Ceilidh


Highlights of Bush's Space Initiative, (Dominionization)

Michael Zey
futurist3000@aol.com


Highlights of Bush's Space Initiative

Highlights of the space initiative President Bush announced Wednesday at NASA headquarters:

CURRENT PROGRAMS:
Return the space shuttle to flight and fulfill the U.S. commitment to the International Space Station.

Halt most work on the space station by 2010, confining the American role there to studies of the health effects of space flight.
Retire the space shuttle fleet around the same time.

NEXT GENERATION:

Increase the use of robotic explorers throughout the solar system.
Start developing a new "Crew Exploration Vehicle" for venturing beyond Earth's orbit; test it by 2008 and launch its first mission by 2014. Use it to shuttle astronauts to the space station.

Send unmanned probes to the moon by 2008.

Return Americans to the moon between 2015 and 2020.

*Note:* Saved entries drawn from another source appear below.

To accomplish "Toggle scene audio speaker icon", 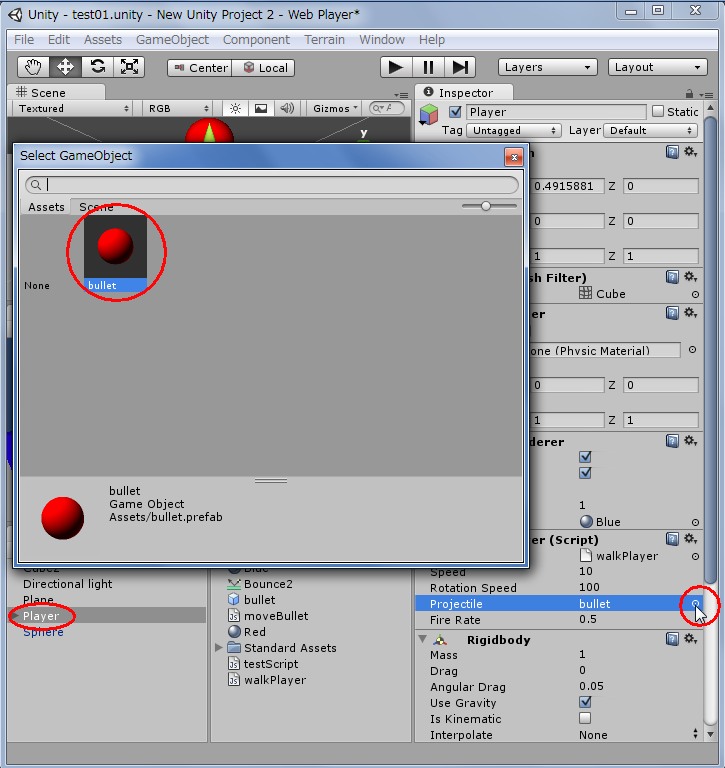I will pyautogui.click(x=287, y=108).
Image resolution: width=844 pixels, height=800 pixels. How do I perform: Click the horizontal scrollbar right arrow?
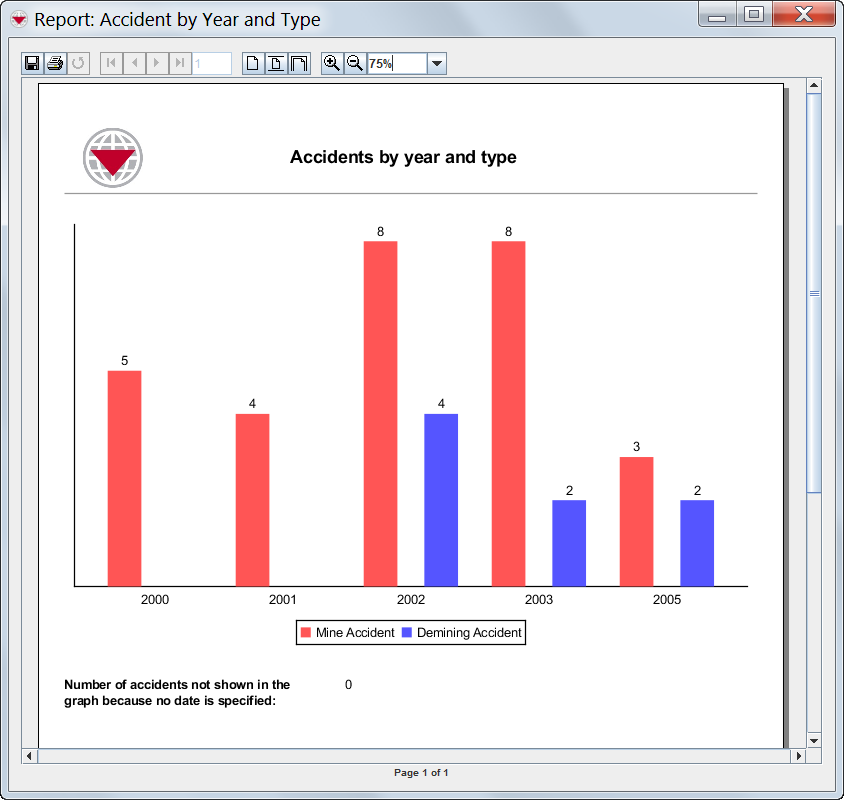(x=797, y=756)
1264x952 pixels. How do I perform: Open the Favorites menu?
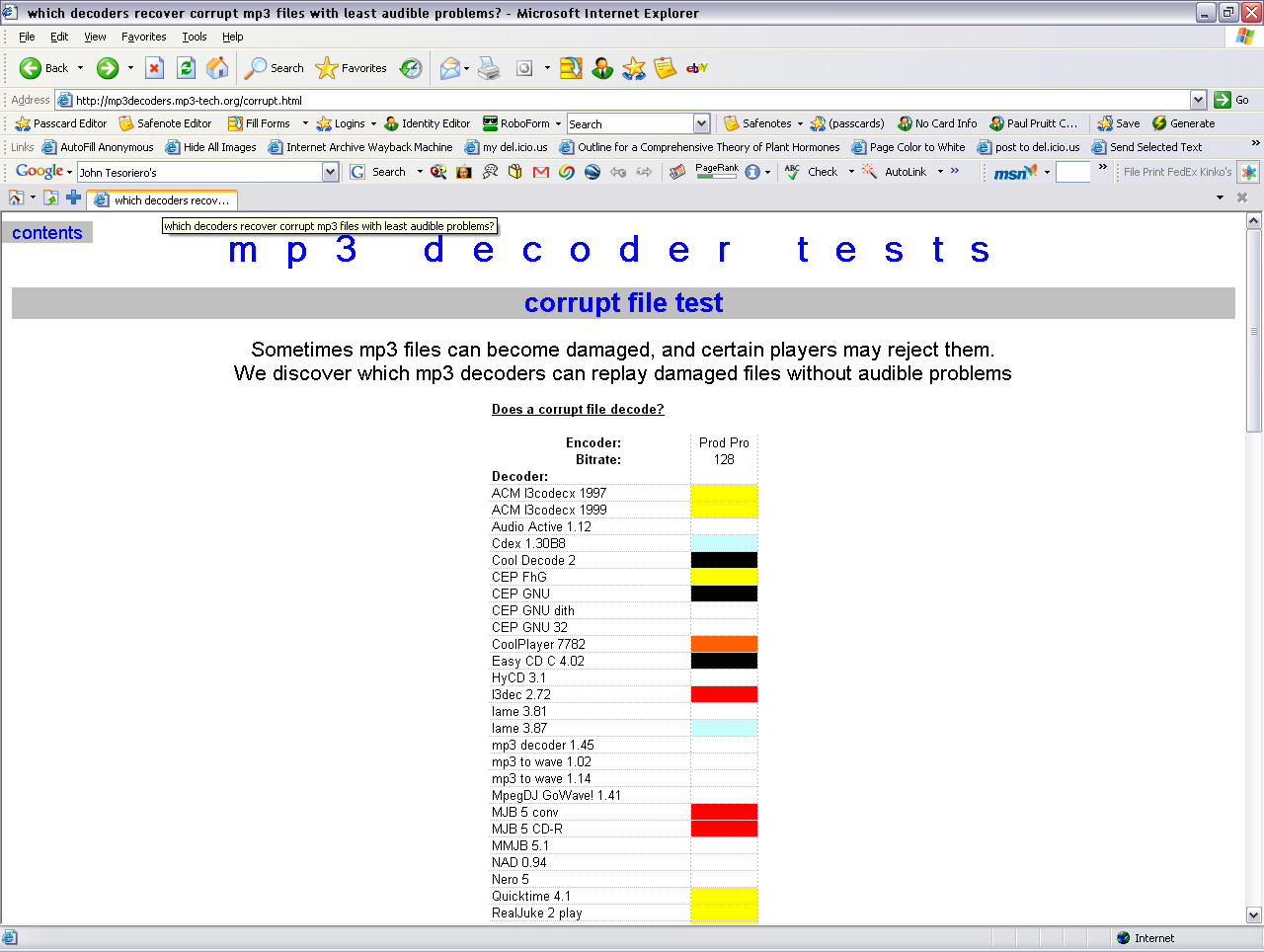pyautogui.click(x=143, y=37)
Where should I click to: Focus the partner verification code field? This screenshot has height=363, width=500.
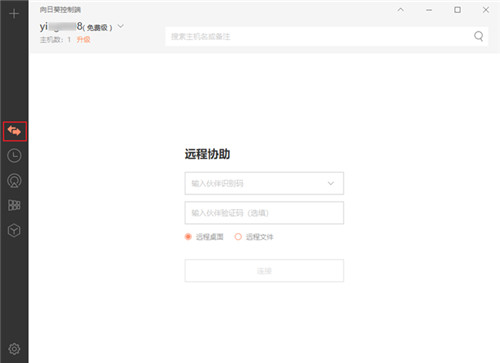coord(264,213)
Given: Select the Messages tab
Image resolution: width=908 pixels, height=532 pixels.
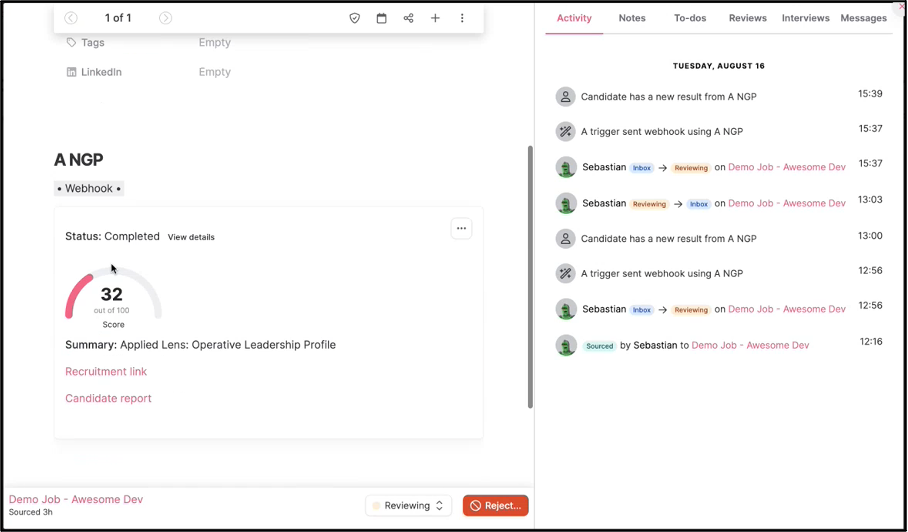Looking at the screenshot, I should [x=863, y=18].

Establish a long-term presence on the moon to serve as a launching area for "human missions to Mars and to worlds beyond."

COSTS:

Bush offered no overall price tag for the new ventures; his aides declined to provide one.

Bush would launch his plan by increasing NASA spending by a total of $1 billion over five years, and by shifting $11 billion from existing space spending toward his priorities.

NASA spending would still represent less than 1 percent of the total federal budget.